• **WHAT THE EXERCISE ASKS**
Extract each of the rows below and copy every line verbatim, with nothing changed or left out.
[BEGIN DATASET RECORDS]
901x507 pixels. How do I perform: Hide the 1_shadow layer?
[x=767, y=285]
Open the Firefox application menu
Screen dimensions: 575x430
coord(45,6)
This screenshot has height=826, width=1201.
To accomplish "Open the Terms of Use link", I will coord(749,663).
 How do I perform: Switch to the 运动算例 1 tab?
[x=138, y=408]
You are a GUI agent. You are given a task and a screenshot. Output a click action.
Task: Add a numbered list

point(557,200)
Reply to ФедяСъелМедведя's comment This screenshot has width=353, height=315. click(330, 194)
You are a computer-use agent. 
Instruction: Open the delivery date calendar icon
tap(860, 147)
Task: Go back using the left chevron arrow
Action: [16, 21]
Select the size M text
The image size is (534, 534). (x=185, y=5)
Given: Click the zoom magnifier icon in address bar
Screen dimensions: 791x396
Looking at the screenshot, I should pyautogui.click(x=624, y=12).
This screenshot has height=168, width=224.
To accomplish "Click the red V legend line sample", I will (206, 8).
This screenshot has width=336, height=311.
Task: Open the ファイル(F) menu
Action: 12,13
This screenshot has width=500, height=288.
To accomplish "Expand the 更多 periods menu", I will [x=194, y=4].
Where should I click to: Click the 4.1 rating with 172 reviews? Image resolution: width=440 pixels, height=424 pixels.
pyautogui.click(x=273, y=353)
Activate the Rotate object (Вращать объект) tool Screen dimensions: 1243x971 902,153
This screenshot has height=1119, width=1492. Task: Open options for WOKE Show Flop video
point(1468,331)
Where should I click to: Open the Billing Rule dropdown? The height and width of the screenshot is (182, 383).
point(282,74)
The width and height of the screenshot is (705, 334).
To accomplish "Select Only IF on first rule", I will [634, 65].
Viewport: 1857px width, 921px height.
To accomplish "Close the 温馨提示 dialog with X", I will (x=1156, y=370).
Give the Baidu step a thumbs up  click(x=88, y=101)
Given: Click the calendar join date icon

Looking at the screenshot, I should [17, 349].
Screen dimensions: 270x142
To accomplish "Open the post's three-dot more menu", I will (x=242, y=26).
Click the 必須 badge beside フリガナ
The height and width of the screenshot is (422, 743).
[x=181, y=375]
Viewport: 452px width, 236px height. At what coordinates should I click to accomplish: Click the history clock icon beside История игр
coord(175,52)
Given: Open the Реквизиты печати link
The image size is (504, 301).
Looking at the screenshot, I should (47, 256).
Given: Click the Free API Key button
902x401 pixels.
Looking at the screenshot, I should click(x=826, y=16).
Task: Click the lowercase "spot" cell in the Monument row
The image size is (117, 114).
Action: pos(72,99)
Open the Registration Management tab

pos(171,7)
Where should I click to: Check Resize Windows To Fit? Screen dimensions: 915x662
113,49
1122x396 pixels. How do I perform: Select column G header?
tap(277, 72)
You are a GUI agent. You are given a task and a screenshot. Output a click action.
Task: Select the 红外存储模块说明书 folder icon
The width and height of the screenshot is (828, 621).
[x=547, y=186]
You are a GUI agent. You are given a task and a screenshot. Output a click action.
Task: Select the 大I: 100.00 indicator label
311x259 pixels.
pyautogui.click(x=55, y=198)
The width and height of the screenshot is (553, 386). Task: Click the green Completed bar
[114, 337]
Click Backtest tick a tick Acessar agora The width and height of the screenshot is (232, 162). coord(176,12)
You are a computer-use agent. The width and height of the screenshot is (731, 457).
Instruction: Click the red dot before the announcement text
[END DATASET RECORDS]
• **COMPLETE RESPONSE**
901x507 pixels. How do I perform: Hide the 1_shadow layer?
[x=767, y=285]
Open the Firefox application menu
Screen dimensions: 575x430
coord(45,6)
This screenshot has height=826, width=1201.
To accomplish "Open the Terms of Use link", I will coord(749,663).
 How do I perform: Switch to the 运动算例 1 tab?
[x=138, y=408]
You are a GUI agent. You are given a task and a screenshot. Output a click action.
Task: Add a numbered list

point(557,200)
Reply to ФедяСъелМедведя's comment This screenshot has width=353, height=315. click(330, 194)
You are a computer-use agent. 
Instruction: Open the delivery date calendar icon
tap(860, 147)
Task: Go back using the left chevron arrow
Action: [16, 21]
Select the size M text
The image size is (534, 534). (x=185, y=5)
Given: Click the zoom magnifier icon in address bar
Screen dimensions: 791x396
Looking at the screenshot, I should pyautogui.click(x=624, y=12).
This screenshot has height=168, width=224.
To accomplish "Click the red V legend line sample", I will (206, 8).
This screenshot has width=336, height=311.
Task: Open the ファイル(F) menu
Action: 12,13
This screenshot has width=500, height=288.
To accomplish "Expand the 更多 periods menu", I will [x=194, y=4].
Where should I click to: Click the 4.1 rating with 172 reviews? Image resolution: width=440 pixels, height=424 pixels.
pyautogui.click(x=273, y=353)
Activate the Rotate object (Вращать объект) tool Screen dimensions: 1243x971 902,153
This screenshot has height=1119, width=1492. Task: Open options for WOKE Show Flop video
point(1468,331)
Where should I click to: Open the Billing Rule dropdown? The height and width of the screenshot is (182, 383).
point(282,74)
The width and height of the screenshot is (705, 334).
To accomplish "Select Only IF on first rule", I will [634, 65].
Viewport: 1857px width, 921px height.
To accomplish "Close the 温馨提示 dialog with X", I will (x=1156, y=370).
Give the Baidu step a thumbs up  click(x=88, y=101)
Given: Click the calendar join date icon

Looking at the screenshot, I should [17, 349].
Screen dimensions: 270x142
To accomplish "Open the post's three-dot more menu", I will (x=242, y=26).
Click the 必須 badge beside フリガナ
The height and width of the screenshot is (422, 743).
[x=181, y=375]
Viewport: 452px width, 236px height. At what coordinates should I click to accomplish: Click the history clock icon beside История игр
coord(175,52)
Given: Open the Реквизиты печати link
The image size is (504, 301).
Looking at the screenshot, I should (47, 256).
Given: Click the Free API Key button
902x401 pixels.
Looking at the screenshot, I should click(x=826, y=16).
Task: Click the lowercase "spot" cell in the Monument row
The image size is (117, 114).
Action: pos(72,99)
Open the Registration Management tab

pos(171,7)
Where should I click to: Check Resize Windows To Fit? Screen dimensions: 915x662
113,49
1122x396 pixels. How do I perform: Select column G header?
tap(277, 72)
You are a GUI agent. You are given a task and a screenshot. Output a click action.
Task: Select the 红外存储模块说明书 folder icon
The width and height of the screenshot is (828, 621).
[x=547, y=186]
You are a GUI agent. You are given a task and a screenshot. Output a click action.
Task: Select the 大I: 100.00 indicator label
311x259 pixels.
pyautogui.click(x=55, y=198)
The width and height of the screenshot is (553, 386). Task: Click the green Completed bar
[114, 337]
Click Backtest tick a tick Acessar agora The width and height of the screenshot is (232, 162). coord(176,12)
You are a computer-use agent. The width and height of the screenshot is (731, 457).
Instruction: Click the red dot before the announcement text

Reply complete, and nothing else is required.